这个早晨,铃响后,我漫无目地的卷着冷风进入校建筑群,校车站的22张笑脸看着我.我强迫自己不在意他们的笑.回到教室,他们平静下来,为他们的假期做准备.在我坐到我的凳子上值班前我不得不移开我的胳膊让他们一个个过去, 我的桌子上堆满了带着圣诞祝福的卡片和礼物,点名册被埋在了下面.

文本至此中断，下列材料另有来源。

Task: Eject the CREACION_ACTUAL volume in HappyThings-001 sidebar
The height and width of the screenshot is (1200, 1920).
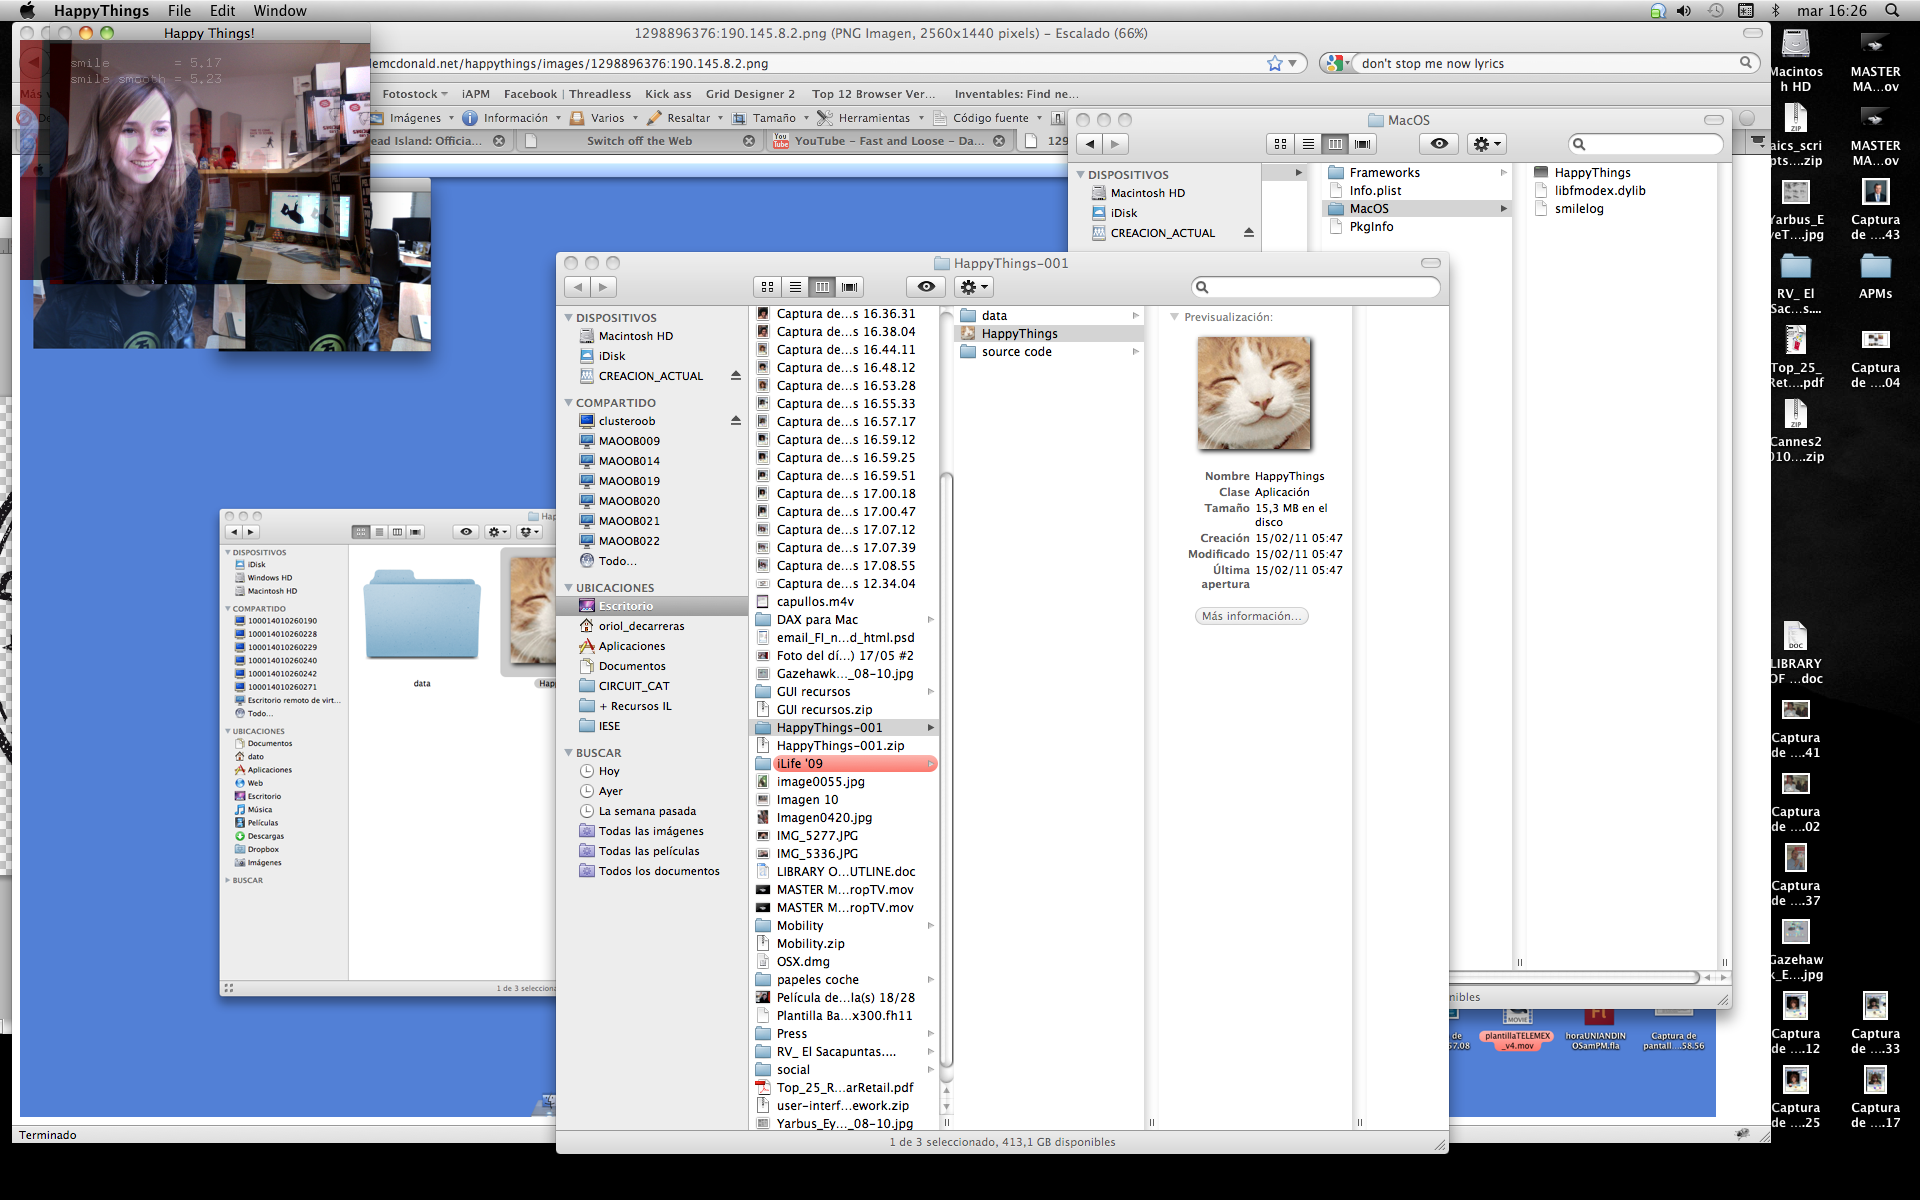Action: click(x=736, y=376)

”噢,谢谢””,我必须很多次这样回应他们 .除了我低落的心情外,每件礼物对我来说都真正的特殊,这是他们对我的不同诠释.不一会儿,我听到一个小小的紧张的声音说”这个给您”.我看到布兰登面带笑容,羞涩的站在我的桌边,递给我一个圆形礼物.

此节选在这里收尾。